Each parent can pass on one allele from each gene pair, influencing the genotype of the offspring. For instance, if a rat has genotypes like AaBbCc, you can calculate probabilities for possible offspring genotypes like Aa, BB, or cc based on Mendelian genetics.

• A 50% probability for dominant alleles gives Aa.
• A 25% probability might result in recessive aa.
• Such calculations help predict the distribution of traits in a mating population.
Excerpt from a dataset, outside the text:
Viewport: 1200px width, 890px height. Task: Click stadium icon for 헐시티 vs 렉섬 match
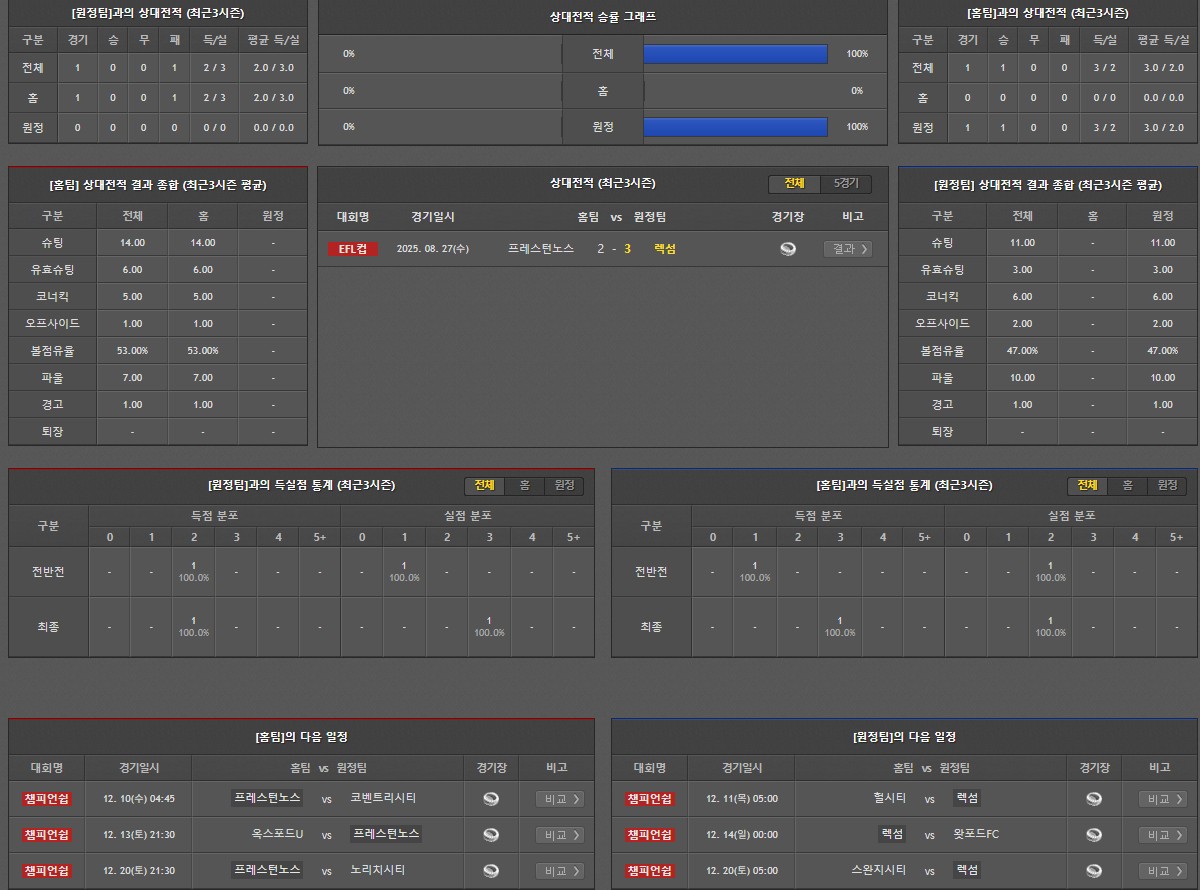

Understanding these probabilities is vital for predicting phenotypic outcomes.

Coat Color Inheritance

Coat color inheritance in animals, such as rats, is a well-studied genetic trait often used to illustrate basic genetic principles. This trait is influenced by multiple genes, each with different alleles that can be dominant or recessive.
In the example of practicing exercises, we see that specific combinations, like AAbb or AABB, determine a range of colors including gray, yellow, black, and cream. Additionally, the interaction between these genes can be impacted by another gene (denoted as 'C' in the exercise) that either allows color expression or results in albinism.
The complexity arises because not only do individual genes matter, but also how they interact with others, resulting in various phenotypes. This makes coat color an excellent study case for understanding genetic interactions.

Albinism in Rats

Albinism in rats is a condition resulting from a specific genetic makeup where the animal lacks pigmentation, causing them to appear white or albino. This occurs because of the presence of homozygous recessive alleles at the C gene locus, represented as 'cc'.
In the context of coat color genetics, even if rats carry alleles for other colors (like A or B alleles), the 'cc' genotype will dominate, leading to a lack of color, or albinism.
This phenomenon is a great example of how a single gene can overshadow others, demonstrating epistasis, where one gene interferes with the phenotypic expression of another. Albinism, therefore, serves as a key study area for understanding gene interactions and dominance within genetic models.